We are sinking fast, and all this man and his socialist buddies can do is throw us anchor, after anchor, after anchor.
You're frustrated, Mr. President? No, we are frustrated, sir, and we are looking for some of that hope and change you promised.
Be the leader you were elected to be!
Fred Comella Barrington
Selective denunciation?
Regarding Froma Harrop's Dec. 20 column, "Joe Lieberman's big picture":
It is a shame that Froma Harrop can't find a better argument for health-care reform than a bizarre fantasy about some future job that Joe Lieberman might want to get as a lobbyist for the insurance industry. I can't recall such an ad hominem on someone for something they supposedly might do in the future. It is also highly selective condemnation, which makes it less convincing. What about Sen. Chris Dodd's close ties to the banks and real-estate interests he regulates?
What about those senators ignoring tort reform after trial lawyers have made $1 billion in political contributions? How about a little indignation about the industry payoffs that have actually happened?
Richard E. Ralston Newport Beach, Calif.
The writer is executive director of Americans for Free Choice in Medicine.
Editor's note: Ms Harrop has frequently denounced Senator Dodd for his close ties with the real estate and financial businesses and has frequently strongly supported medical tort reform.
Enough teacher bashing!
During my 20 years as a teacher, I have withstood continuous insult: Teachers are overpaid, under worked, incompetent and the tools of union leaders. This pattern of abuse has become an accepted and expected job hazard, but the editorial "Students over seniority" (Nov. 7) is the last straw.
In a parenthetical aside, the editors graciously allow, "That is not to say that schoolteachers don't want to help young people; of course they do!" as if it pains them to concede that teachers might accidentally help a child. Of course, it is a marvel that teachers have time for even inadvertent education, since the editors, I think, often imply that teachers spend most of their hours in greedy pursuit of a non-productive work day. This parenthetical nod to teachers is not worth the paper it is written on.
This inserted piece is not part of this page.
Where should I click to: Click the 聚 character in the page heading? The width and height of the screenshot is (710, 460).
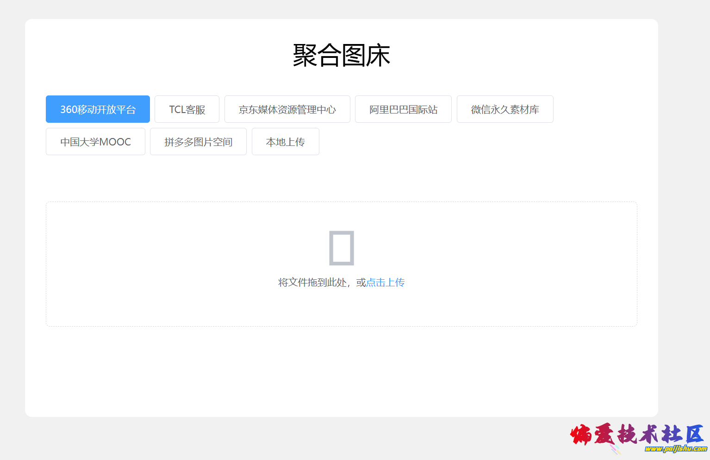pyautogui.click(x=305, y=56)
The editors then argue along the predictable lines of their anti-union bias, though it comes at the expense of basic legality. They allege that the teachers unions must not prevail in the pending lawsuit which challenges the superintendent's ability to ignore seniority when assigning teaching positions. In the editors' view, a union victory would prove the state's labor laws are "stacked heavily against the public interest" and in dire need of reform. However, the exact opposite is true: If teachers unions prevail, it is a victory for the rule of law.
In this matter, the law is unambiguous. Unions are legal entities (Commonwealth v. Hunt, 1842) and have the right to bargain collectively (National Labor Relation Act, 1935). According to venerated Chief Justice John Marshall, negotiated contracts are "sacred" and "inviolable." The notion that state legislatures cannot interfere with contracts is not merely principle: It is accepted law (Fletcher v. Peck, 1810 and Dartmouth College v. Woodward, 1819).
The public interest would be harmed if the unions lose this challenge. Whatever one's position on the issue of seniority, circumventing the legal system serves no one.
Arthur Rustigian Greene
The writer teaches history at Classical High School. Oh, the humanity! Why do our members of Congress think that working weekends is such a sacrifice on their part that it warrants a press release? Some of us have been doing that our whole lives.